I’m living in a house where I discover new rooms—hidden parts I’ve never seen before. Those rooms, while dusty, contain all my favorites: vintage furniture, retro lamps, Persian rugs, framed paintings. I know my house, though. How could I have missed these secret places?

In real life, I know our new house too. I’ve seen it all—or so I believe.

One day, while I assess the many boxes, Husband enters the room. I frown, waving an arm over all the totes we need to keep—even after all the donating and tossing. “We’ll have to get shelving in the downstairs for all of this.”

He shrugs. “Well, what you don’t need often you can always store upstairs in the shed.”

Never mind that the building he calls the shed I call the pool house. He delivers this information like I know we have an upstairs in that structure out back. My thoughts flip with happiness. Another storage area to enjoy? How was I only learning this now?

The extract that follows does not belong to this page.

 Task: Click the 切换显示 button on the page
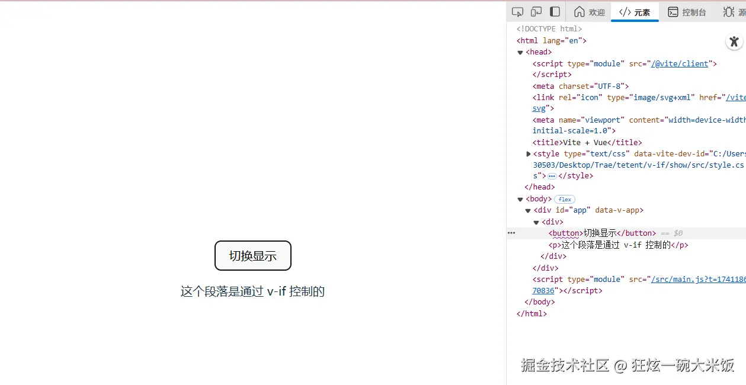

I climb a ladder to open the barn-like door into the upper level of the pool house. The sight inside delights me. It’s clean, empty, and large. The girls and I hump containers out of the house. We plot and execute a strategy to muscle those beasts up the ladder and into the space. And the pool house swallows my material burdens.

We invite our new next-door neighbors over for dinner. The conversation is easy, entertaining. Over tacos, we discuss neighborhood trivia and laugh about our families’ commonalities. Husband and I share the exact wedding anniversary—date and year—of the mom and dad, and our three girls almost match their three boys in age.

What intrigues me most, though, is their acquaintance with our house—their knowledge of the history of the place we now call home. We learn details about the previous homeowners, but after The Upstairs Of The Pool House Discovery, at least we know the rest of our abode—or so I think.

“So,” the woman says, taking a bite of pineapple upside-down cake, “is there still a bomb shelter under your garage?”

*Names in this blog have been changed to protect my family and friends in the neighborhood, and in a nod of appreciation to the beloved Swedish author Maj Lindman, I’ve renamed my three blondies Flicka, Ricka, and Dicka.